UNESP/HCFMB - Hospital das Clínicas de Botucatu (SP) — Prova 2019

Enunciado

Mulher de 67 anos com queixa de episódios de discreto sangramento via vaginal vermelho vivo, recorrentes há 02 meses, observados principalmente ao urinar. AP: HAS e DM descontrolados, infertilidade por anovulação crônica. AF: pai e irmã com neoplasia intestinal. Exame físico: corada, hidratada, PA 160 x 87 mmHg, IMC 45 kg/m². Os diagnósticos mais prováveis e as condutas mais apropriadas na avaliação inicial são:

Alternativas

  1. A) atrofia endometrial/pólipo endometrial; orientação para observação de novos episódios de sangramento e solicitar ultrassonografia transvaginal e histeroscopia diagnóstica.
  2. B) displasia cervical/neoplasia de colo uterino; exame físico ginecológico, realização de colposcopia e coleta de citologia oncótica cervical.
  3. C) hiperplasia endometrial/neoplasia endometrial; exame físico ginecológico e coleta de biópsia endometrial às cegas.
  4. D) hipotireoidismo/infecção urinária; avaliação laboratorial de função tireoideana e realização de urinálise e urocultura.

Pérola Clínica

Sangramento pós-menopausa + obesidade/DM/HAS/anovulação → suspeitar neoplasia/hiperplasia endometrial; conduta inicial = biópsia endometrial.

Resumo-Chave

O sangramento vaginal pós-menopausa é um sinal de alerta para patologias endometriais, incluindo câncer. Fatores de risco como obesidade, DM, HAS e anovulação crônica aumentam a probabilidade de hiperplasia ou neoplasia endometrial, tornando a biópsia endometrial a conduta inicial mais apropriada.

Contexto Educacional

O sangramento vaginal pós-menopausa é um sintoma que nunca deve ser ignorado, pois é o principal sinal de alerta para patologias endometriais, incluindo hiperplasia e câncer de endométrio. Embora muitas vezes seja benigno, como na atrofia endometrial, a exclusão de malignidade é prioritária. A paciente do caso apresenta múltiplos fatores de risco para câncer de endométrio, como idade avançada, obesidade (IMC 45), diabetes e hipertensão descontrolados, e infertilidade por anovulação crônica, que indica exposição prolongada a estrogênio sem oposição de progesterona. A investigação inicial de sangramento pós-menopausa geralmente começa com uma ultrassonografia transvaginal para avaliar a espessura endometrial. No entanto, o diagnóstico definitivo de hiperplasia ou neoplasia endometrial requer análise histopatológica. A biópsia endometrial, seja por curetagem uterina ou por aspiração (biópsia de Pipelle), é o método padrão-ouro para obter tecido para exame. Dada a alta suspeição clínica pelos fatores de risco e o sintoma de sangramento, a conduta mais apropriada é prosseguir com o exame físico ginecológico e a coleta de biópsia endometrial às cegas. A histeroscopia diagnóstica pode ser considerada em um segundo momento, caso a biópsia inicial seja inconclusiva ou para melhor visualização de lesões focais. O tratamento dependerá do resultado histopatológico, variando de acompanhamento a histerectomia.

Perguntas Frequentes

Quais são os principais fatores de risco para câncer de endométrio?

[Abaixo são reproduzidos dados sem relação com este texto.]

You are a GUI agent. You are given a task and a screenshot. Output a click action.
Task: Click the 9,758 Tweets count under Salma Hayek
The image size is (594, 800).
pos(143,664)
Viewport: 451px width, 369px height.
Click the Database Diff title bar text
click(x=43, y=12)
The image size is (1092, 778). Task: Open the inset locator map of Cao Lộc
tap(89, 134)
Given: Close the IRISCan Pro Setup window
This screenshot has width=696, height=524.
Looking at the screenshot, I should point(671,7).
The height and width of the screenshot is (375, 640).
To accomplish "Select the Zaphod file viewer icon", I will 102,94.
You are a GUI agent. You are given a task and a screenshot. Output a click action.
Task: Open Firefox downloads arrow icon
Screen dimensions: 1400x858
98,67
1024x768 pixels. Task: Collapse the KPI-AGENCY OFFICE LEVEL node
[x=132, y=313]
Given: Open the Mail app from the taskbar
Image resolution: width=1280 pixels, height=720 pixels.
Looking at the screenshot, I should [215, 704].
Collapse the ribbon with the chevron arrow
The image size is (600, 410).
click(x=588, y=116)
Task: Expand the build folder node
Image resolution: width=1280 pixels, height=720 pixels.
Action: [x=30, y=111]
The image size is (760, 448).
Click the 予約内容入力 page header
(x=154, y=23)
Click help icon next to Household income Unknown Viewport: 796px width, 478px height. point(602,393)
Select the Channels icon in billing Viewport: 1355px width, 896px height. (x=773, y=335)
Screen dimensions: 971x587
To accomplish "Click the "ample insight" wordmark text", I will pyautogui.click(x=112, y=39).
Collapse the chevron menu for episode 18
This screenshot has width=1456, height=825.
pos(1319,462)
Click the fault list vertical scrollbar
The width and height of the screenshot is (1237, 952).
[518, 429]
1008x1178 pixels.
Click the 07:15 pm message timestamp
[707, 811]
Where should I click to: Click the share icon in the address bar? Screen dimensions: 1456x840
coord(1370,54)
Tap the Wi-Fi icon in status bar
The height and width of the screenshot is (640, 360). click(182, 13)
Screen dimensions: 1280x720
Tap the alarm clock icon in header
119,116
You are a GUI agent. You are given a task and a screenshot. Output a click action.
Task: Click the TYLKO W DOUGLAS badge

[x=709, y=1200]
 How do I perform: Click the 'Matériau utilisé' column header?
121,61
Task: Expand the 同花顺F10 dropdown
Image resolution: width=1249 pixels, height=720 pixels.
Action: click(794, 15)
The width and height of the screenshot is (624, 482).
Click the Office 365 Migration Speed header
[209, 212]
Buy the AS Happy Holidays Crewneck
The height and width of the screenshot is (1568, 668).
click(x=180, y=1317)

Obesidade, diabetes mellitus, hipertensão arterial, anovulação crônica (síndrome dos ovários policísticos), terapia de reposição hormonal com estrogênio sem progesterona, tamoxifeno e história familiar.

Qual a primeira linha de investigação para sangramento pós-menopausa?

A ultrassonografia transvaginal para avaliar a espessura endometrial é o exame inicial, mas a biópsia endometrial é fundamental para o diagnóstico histopatológico definitivo.

Quando a histeroscopia é indicada na investigação de sangramento pós-menopausa?

A histeroscopia com biópsia dirigida é indicada quando a biópsia às cegas é inconclusiva, há suspeita de lesão focal ou para melhor visualização da cavidade uterina.